Google Takes a Step Toward an Internet Built for AI Agents


AI agents are moving beyond answering questions — they’re starting to complete tasks like booking flights or making purchases. This week, Google unveiled WebMCP, a protocol designed to help websites keep up with this shift.

A Google spokesperson told ADWEEK the protocol is necessary because it provides the connection that AI agents need to perform more complex tasks more accurately on the open web.

The protocol is currently available for early preview, which means developers can test the features before it officially launches.

“The goal is to create a standard way for exposing structured tools, ensuring AI agents can perform actions on your side with increased speed, reliability, and precision,” wrote André Cipriani Bandarra, staff developer relations engineer at Google, in a blog post.

Most AI agents currently navigate websites the way a human would, by clicking through pages, scanning buttons, and attempting to complete checkout or make a booking step-by-step. This clunky process is prone to errors.

According to Google’s blog post, WebMCP lets websites expose structured actions for AI agents — essentially the list of predefined tasks they can perform — giving agents a more reliable way to interact with a site instead of guessing which buttons to click or forms to fill.

“By defining these tools, you tell agents how and where to interact with your site. This direct communication channel eliminates ambiguity and allows for faster, more robust agent workflows,” Bandarra wrote.

The protocol could help ecommerce sites guide agents through product searches and checkout flows more reliably, enable travel providers to support flight searches and bookings, and allow customer support systems to accept more detailed, automatically completed tickets, per the blog.

Tech companies are building the infrastructure for agentic AI

Google’s announcement comes amid similar efforts across the industry.

Anthropic has promoted its Model Context Protocol (MCP) for connecting AI systems to external tools and data. Amazon has introduced its own framework for agent interactions across its adtech stack. Trade groups and adtech companies are also rolling out standards, including AdCP, aimed at structuring how AI handles campaign data and media workflows.

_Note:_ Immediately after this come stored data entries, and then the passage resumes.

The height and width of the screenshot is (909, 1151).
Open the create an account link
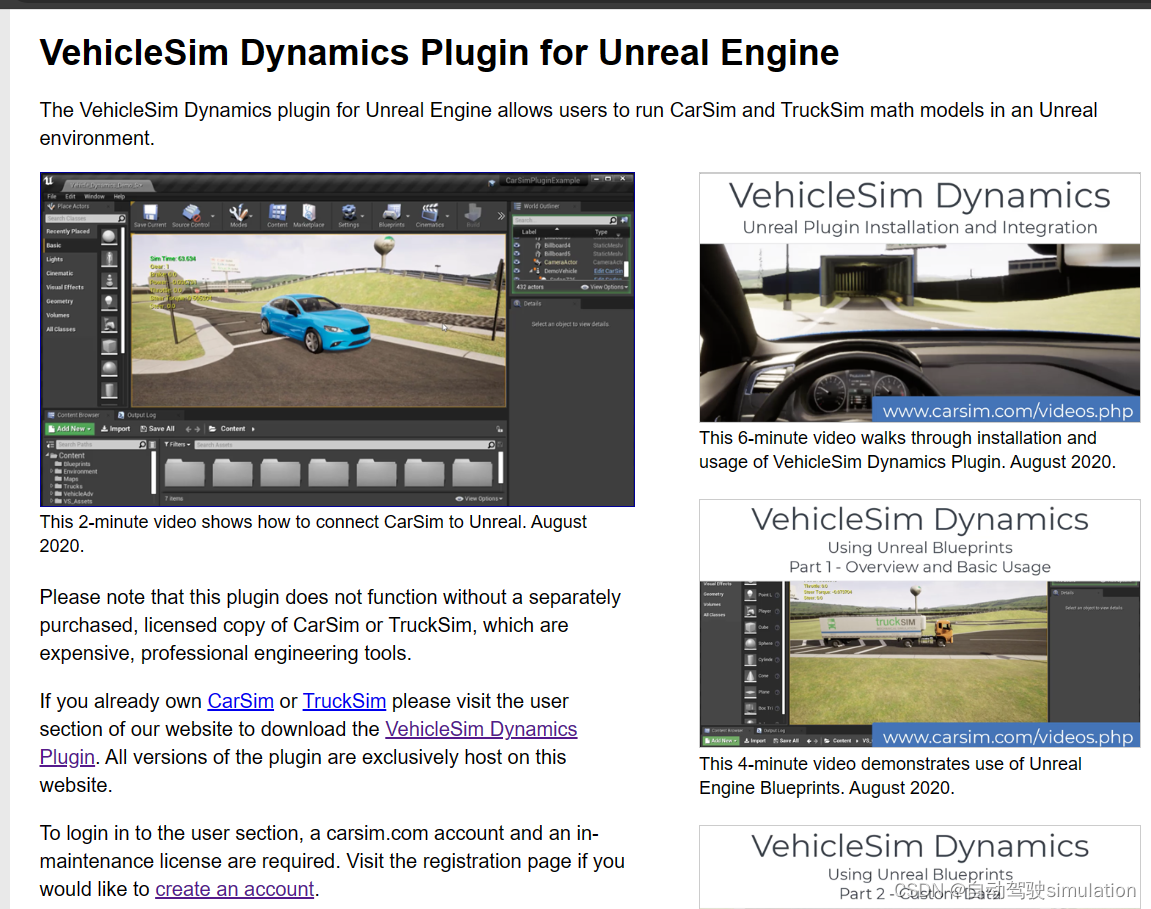(x=235, y=889)
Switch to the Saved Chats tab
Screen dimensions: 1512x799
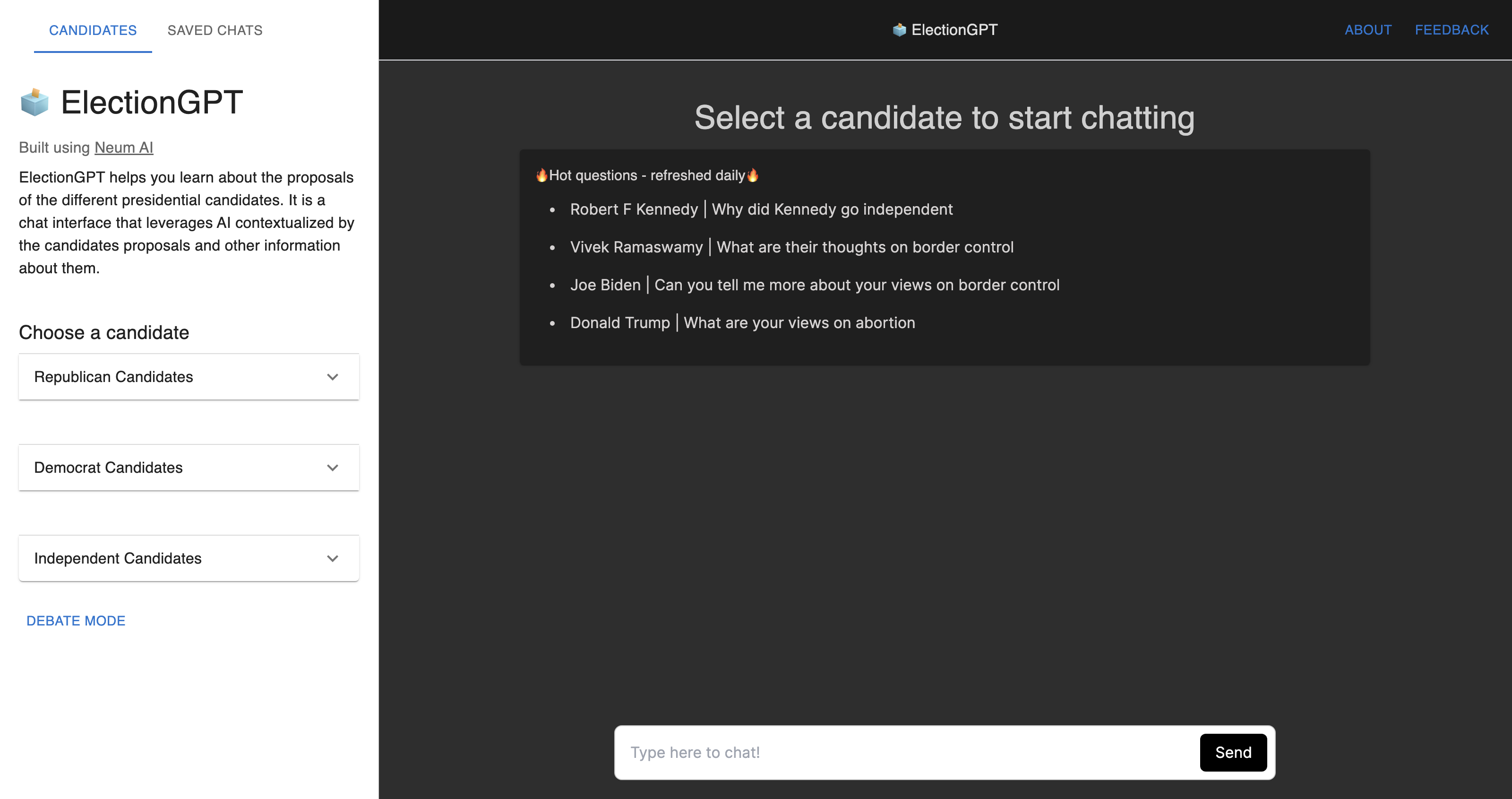[215, 31]
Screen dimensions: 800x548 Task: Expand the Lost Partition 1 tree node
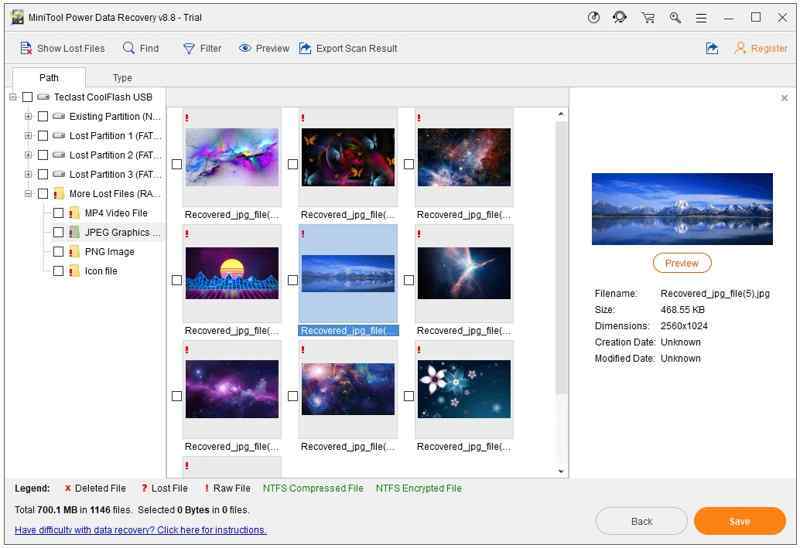click(x=28, y=136)
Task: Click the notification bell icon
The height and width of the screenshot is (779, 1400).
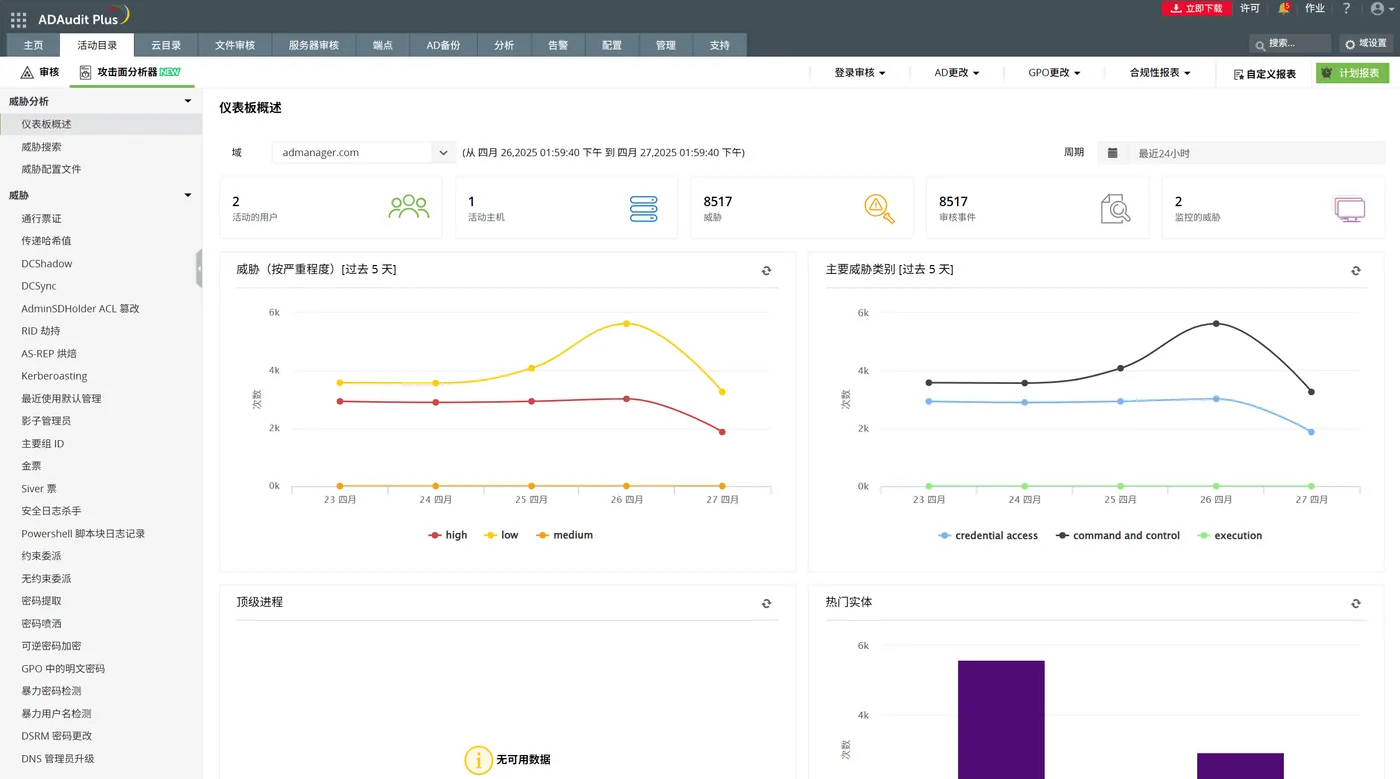Action: point(1284,8)
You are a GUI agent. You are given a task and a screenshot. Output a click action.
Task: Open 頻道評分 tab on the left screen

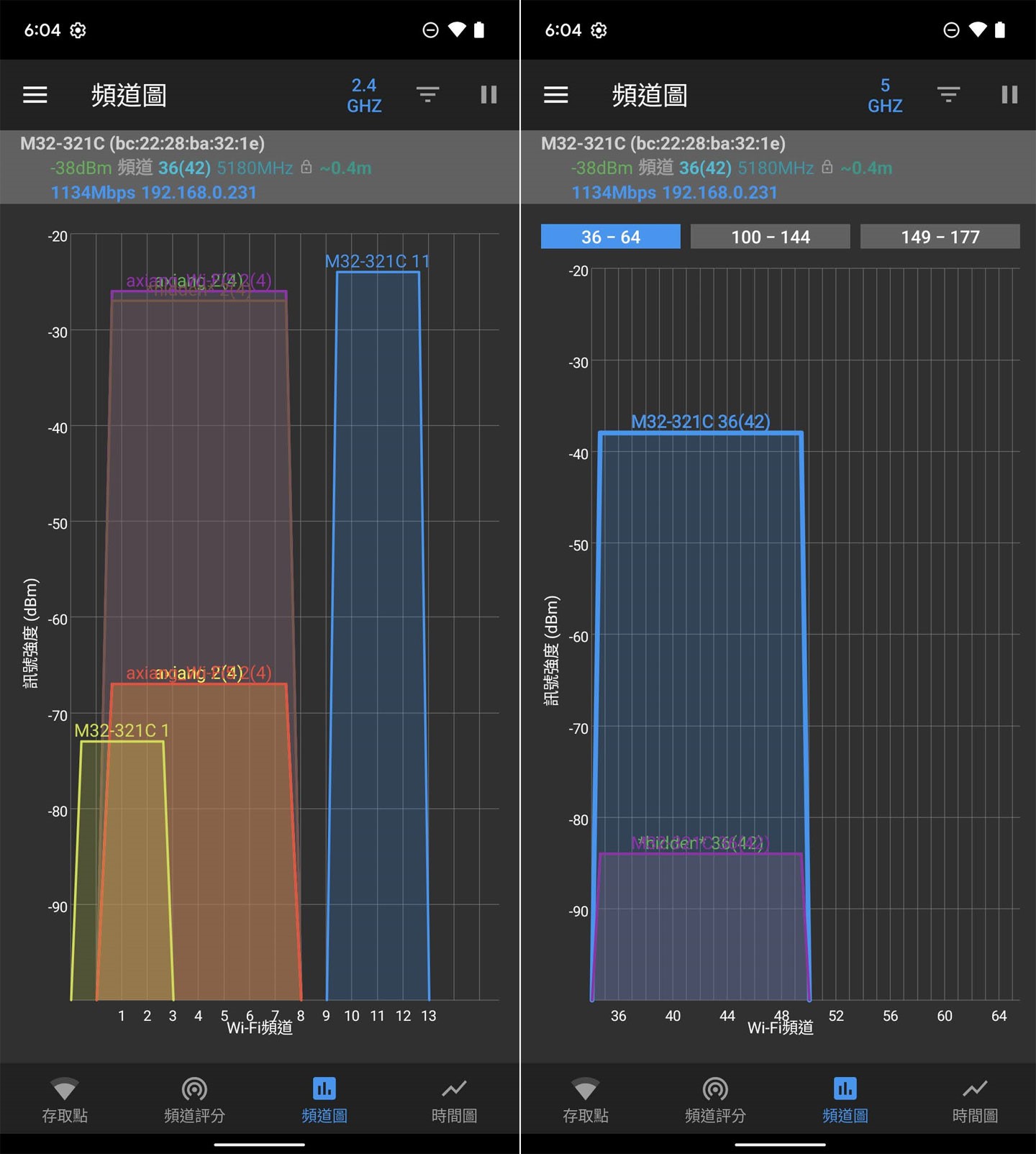point(194,1099)
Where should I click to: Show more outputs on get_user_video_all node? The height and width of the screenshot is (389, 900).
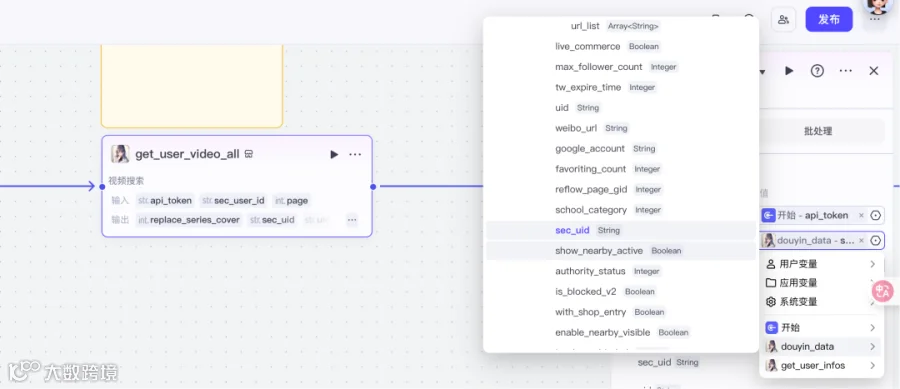352,220
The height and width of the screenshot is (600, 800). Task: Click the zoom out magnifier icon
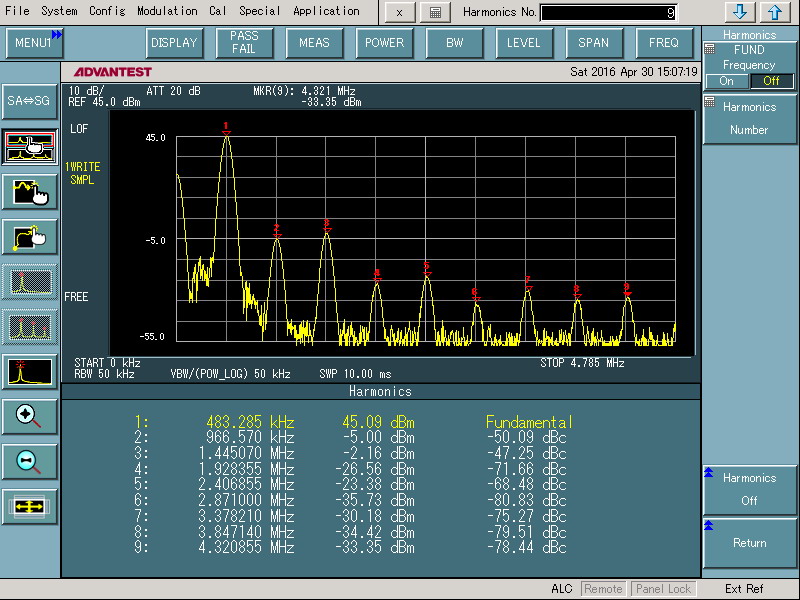(x=29, y=461)
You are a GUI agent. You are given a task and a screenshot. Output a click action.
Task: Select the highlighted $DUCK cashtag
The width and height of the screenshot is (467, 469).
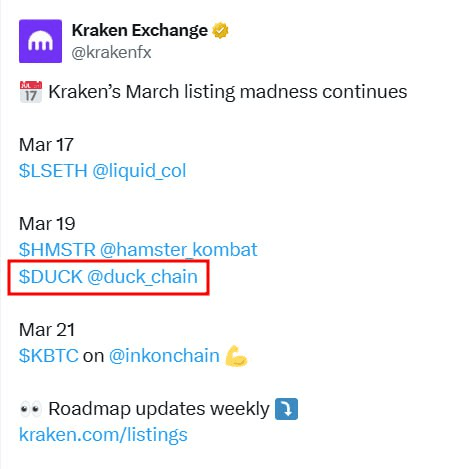[51, 277]
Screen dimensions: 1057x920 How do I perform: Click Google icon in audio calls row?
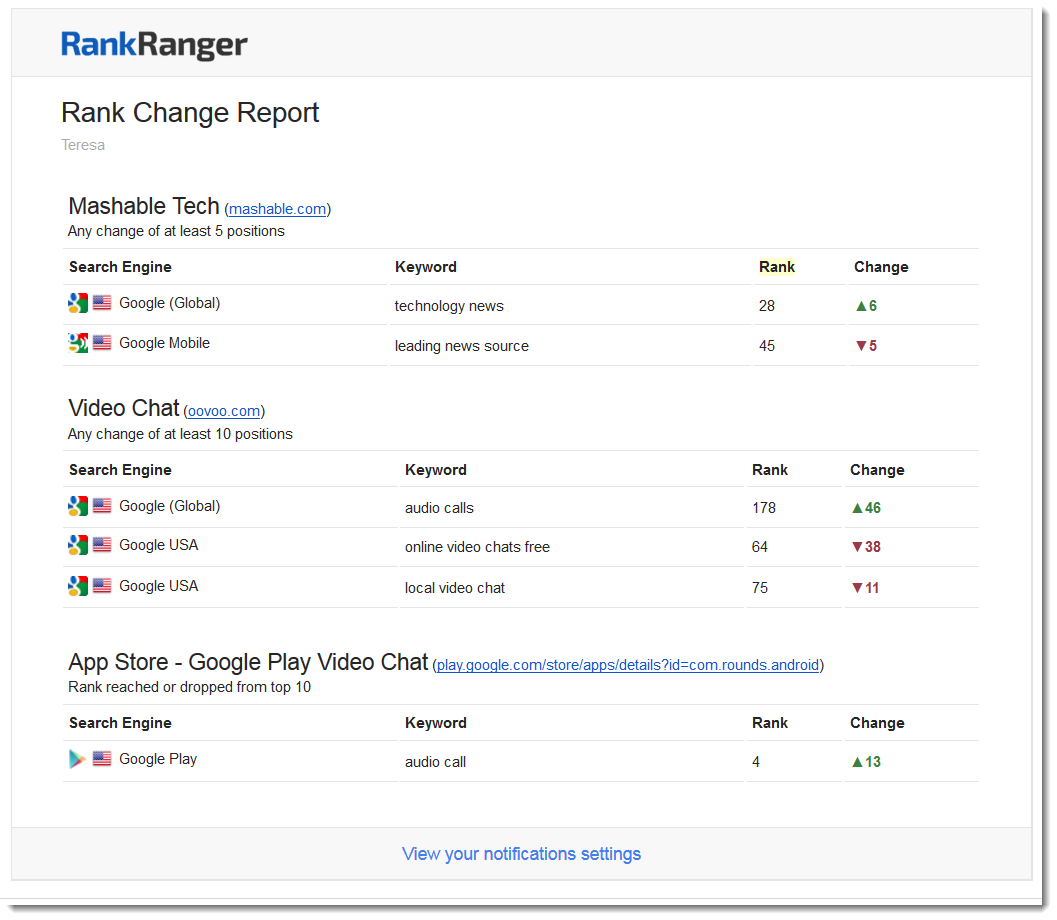pyautogui.click(x=78, y=506)
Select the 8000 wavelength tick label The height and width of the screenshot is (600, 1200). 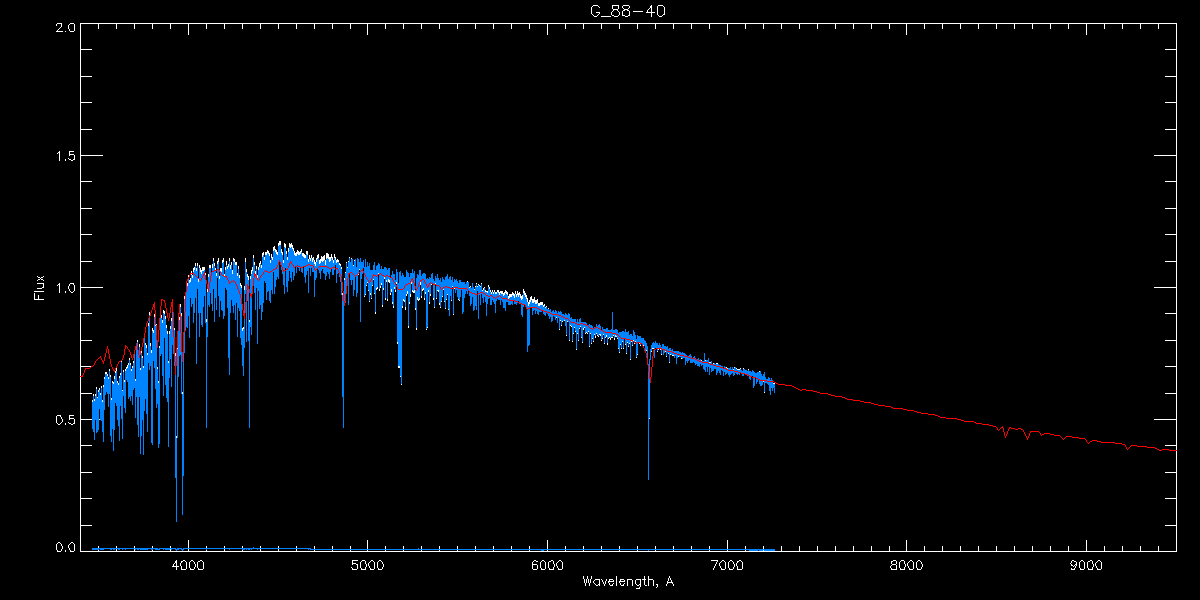pos(907,564)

WebMCP is designed to play nicely with other standards. The Google spokesperson described it as a complementary, open protocol.

While Anthropic’s MCP requires backend server-side integration, the spokesperson said, WebMCP lets websites use their existing stack for agentic capability.

Many organizations will likely support both to ensure their high-value functionality is accessible wherever users engage with AI agents, the spokesperson added.

All of these moves underscore how quickly the web is being retooled for an agent-driven future.

But marketers might also find new challenges getting these competing protocols to interoperate. If not, all of these protocols will simply add more fragmentation. Still, if AI agents are going to transact, search, and execute on behalf of people, web infrastructure needs to evolve.